The framework of our proposed CoTDet is shown in Figure. First, we introduce the problem definition and image and text encoders. Second, we acquire visual affordance knowledge from large language models (LLMs) by leveraging the multi-level chain-of-thought prompting and aggregation. Next, we present the knowledge-conditional decoder that conditions acquired knowledge to detect and segment suitable objects. Finally, we introduce the loss functions.
As shown in the tables below, we compare TempCD with state-of-the-art methods on four benchmarks. CoTDet consistently outperforms state-of-the-art methods on all tasks.
Main Results
Compared to TOIST, our CoTDet achieves significant performance improvement (15.6% mAPbox and 14.8% mAPmask), which demonstrates the effectiveness of our task-relevant knowledge acquisition and utilization. Compared to the two-stage method GGNN, we achieve 24.3% mAPbox and 21.2% mAPmask performance gain, which demonstrates the importance of leveraging the visual affordance knowledge rather than purely visual context information.
Our CoTDet significantly improves the detection and segmentation performance on task4 (get potatoes out of fire), task6 (get lemon out of tea) and task7 (dig hole), achieving approximately 20% mAP improvement on both benchmarks.
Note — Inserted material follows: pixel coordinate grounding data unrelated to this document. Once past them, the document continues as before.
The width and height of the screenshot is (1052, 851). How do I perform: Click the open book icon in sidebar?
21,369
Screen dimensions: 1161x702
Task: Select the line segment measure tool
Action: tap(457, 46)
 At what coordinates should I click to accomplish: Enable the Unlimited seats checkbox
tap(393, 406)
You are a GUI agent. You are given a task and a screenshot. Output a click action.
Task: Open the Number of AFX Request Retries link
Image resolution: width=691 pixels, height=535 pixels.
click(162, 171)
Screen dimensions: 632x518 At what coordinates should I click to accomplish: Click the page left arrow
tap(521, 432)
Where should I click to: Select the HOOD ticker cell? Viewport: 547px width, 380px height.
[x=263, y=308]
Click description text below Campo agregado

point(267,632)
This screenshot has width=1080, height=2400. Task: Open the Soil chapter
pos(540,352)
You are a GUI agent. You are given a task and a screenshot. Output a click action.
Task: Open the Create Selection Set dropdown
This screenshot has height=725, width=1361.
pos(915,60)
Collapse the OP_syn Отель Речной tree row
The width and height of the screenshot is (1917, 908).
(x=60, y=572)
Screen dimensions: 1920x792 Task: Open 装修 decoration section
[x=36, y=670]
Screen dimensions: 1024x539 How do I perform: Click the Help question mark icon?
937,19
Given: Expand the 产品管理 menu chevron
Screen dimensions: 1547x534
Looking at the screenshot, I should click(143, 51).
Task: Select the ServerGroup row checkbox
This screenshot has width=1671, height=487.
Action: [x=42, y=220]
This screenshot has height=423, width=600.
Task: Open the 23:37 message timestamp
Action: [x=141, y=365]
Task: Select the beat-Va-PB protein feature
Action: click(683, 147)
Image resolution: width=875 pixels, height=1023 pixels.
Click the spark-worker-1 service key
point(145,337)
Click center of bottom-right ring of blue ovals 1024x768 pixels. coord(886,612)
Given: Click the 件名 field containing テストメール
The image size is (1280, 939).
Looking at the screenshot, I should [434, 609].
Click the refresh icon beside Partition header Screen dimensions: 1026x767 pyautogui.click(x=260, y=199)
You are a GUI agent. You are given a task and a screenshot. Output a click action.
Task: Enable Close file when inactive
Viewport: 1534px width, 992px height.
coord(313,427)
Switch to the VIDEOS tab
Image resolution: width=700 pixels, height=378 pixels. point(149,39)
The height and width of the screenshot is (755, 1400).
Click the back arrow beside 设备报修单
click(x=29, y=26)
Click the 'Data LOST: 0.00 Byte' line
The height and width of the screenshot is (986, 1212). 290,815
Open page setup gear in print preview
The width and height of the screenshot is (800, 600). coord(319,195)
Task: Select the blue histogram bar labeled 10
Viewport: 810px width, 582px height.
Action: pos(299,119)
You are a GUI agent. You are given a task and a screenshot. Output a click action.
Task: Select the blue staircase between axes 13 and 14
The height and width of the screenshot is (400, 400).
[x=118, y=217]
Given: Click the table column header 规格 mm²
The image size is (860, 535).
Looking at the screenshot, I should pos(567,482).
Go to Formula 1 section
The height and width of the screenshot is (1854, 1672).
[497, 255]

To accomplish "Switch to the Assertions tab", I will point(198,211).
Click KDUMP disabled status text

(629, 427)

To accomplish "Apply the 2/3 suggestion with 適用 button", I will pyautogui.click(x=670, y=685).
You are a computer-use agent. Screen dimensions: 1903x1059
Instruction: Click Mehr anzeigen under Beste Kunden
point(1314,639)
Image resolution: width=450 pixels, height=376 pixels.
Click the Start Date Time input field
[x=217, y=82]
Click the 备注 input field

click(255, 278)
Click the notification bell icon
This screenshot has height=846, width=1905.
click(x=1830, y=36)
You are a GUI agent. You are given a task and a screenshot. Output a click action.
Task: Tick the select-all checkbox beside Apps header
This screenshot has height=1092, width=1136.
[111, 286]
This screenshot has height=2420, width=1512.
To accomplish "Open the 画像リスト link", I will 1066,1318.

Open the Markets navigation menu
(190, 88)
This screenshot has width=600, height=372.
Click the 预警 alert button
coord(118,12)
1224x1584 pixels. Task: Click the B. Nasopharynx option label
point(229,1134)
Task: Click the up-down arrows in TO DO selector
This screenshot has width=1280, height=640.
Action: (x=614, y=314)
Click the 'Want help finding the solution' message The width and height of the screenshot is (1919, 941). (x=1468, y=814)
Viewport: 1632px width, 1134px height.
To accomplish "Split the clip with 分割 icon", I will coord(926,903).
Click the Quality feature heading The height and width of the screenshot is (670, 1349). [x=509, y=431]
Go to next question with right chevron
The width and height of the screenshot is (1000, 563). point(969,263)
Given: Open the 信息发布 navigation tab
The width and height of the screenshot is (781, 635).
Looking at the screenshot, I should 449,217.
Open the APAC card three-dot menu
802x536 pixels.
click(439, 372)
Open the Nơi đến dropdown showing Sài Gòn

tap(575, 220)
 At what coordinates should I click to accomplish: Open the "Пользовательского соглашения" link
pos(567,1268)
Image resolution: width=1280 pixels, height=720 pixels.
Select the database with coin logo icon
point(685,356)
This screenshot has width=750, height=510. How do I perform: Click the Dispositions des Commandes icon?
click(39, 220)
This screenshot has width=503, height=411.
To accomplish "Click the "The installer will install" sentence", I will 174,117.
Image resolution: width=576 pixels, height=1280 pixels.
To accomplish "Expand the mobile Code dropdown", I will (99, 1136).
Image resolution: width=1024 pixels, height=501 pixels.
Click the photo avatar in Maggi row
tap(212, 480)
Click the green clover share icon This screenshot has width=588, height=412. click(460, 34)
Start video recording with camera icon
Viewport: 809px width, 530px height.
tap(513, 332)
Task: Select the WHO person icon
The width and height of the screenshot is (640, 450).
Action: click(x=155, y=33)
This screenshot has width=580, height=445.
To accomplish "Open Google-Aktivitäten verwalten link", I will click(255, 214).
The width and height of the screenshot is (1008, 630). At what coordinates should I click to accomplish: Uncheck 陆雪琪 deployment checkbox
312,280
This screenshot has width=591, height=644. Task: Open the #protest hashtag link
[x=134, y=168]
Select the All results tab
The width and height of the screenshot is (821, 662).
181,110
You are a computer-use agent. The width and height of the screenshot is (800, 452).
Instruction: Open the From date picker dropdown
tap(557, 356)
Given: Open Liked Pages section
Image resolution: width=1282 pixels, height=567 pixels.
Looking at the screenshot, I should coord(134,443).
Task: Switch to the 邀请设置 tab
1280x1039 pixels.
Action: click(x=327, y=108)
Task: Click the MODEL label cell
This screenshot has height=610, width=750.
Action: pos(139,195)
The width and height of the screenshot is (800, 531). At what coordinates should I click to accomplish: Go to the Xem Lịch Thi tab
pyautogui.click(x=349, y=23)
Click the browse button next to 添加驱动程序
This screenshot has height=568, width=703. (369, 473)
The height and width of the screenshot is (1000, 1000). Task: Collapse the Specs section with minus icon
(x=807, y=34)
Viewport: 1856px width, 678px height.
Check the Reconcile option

These tasks face the common challenge of the wide variety of targets’ categories and visual appearances, which is hardly dealt with by methods like [19, 41] that merely learn the mapping between tasks and objects’ categories and visual features. In contrast, our method explicitly acquires the visual affordance knowledge of tasks to detect rare objects and avoid overfitting to common objects, outperforming significantly in these tasks. In addition, for those less challenging tasks with a few ground-truth object categories, we still achieve approximately 8% mAP improvement, demonstrating the effectiveness of conditioning on visual affordances to object localization.
Visualization
Here we visualize several qualitative results. For (a), no objects in the image should be selected to “get lemon out of tea”. Our model can successfully return the empty set, while TOIST detects the french fry that is one of the salient objects in the image as the tool. Similarly, as knives are uncommon for “opening bottle of beer”, the knife in (b) is challenging for TOIST to identify and locate. Guided by the visual affordance of “sharp blade with a pointed end”, our model correctly localizes and selects the sharp knife.
The (c) and (d) demonstrate effectiveness without MLCOT or knowledge-conditional denoising training (KDN). With visual affordance knowledge obtained by directly asking LLMs, our model relies solely on matching with the single knowledge unit, which incorrectly detects the trunk in (c) and misses the knife in (d). The former trunk is easily confused with objects that are “flat, broad with a handle”, while the latter knife is ignored because its visual attributes of straight mismatch the single knowledge unit that includes “curved or angled”. Furthermore, without KDN, our detector lacks explicit guidance, leading to inaccurate detection in challenging scenes. Specifically, the glove in (c) and the knife in (d) are not detected successfully, and the packing line in (d) is mistakenly detected.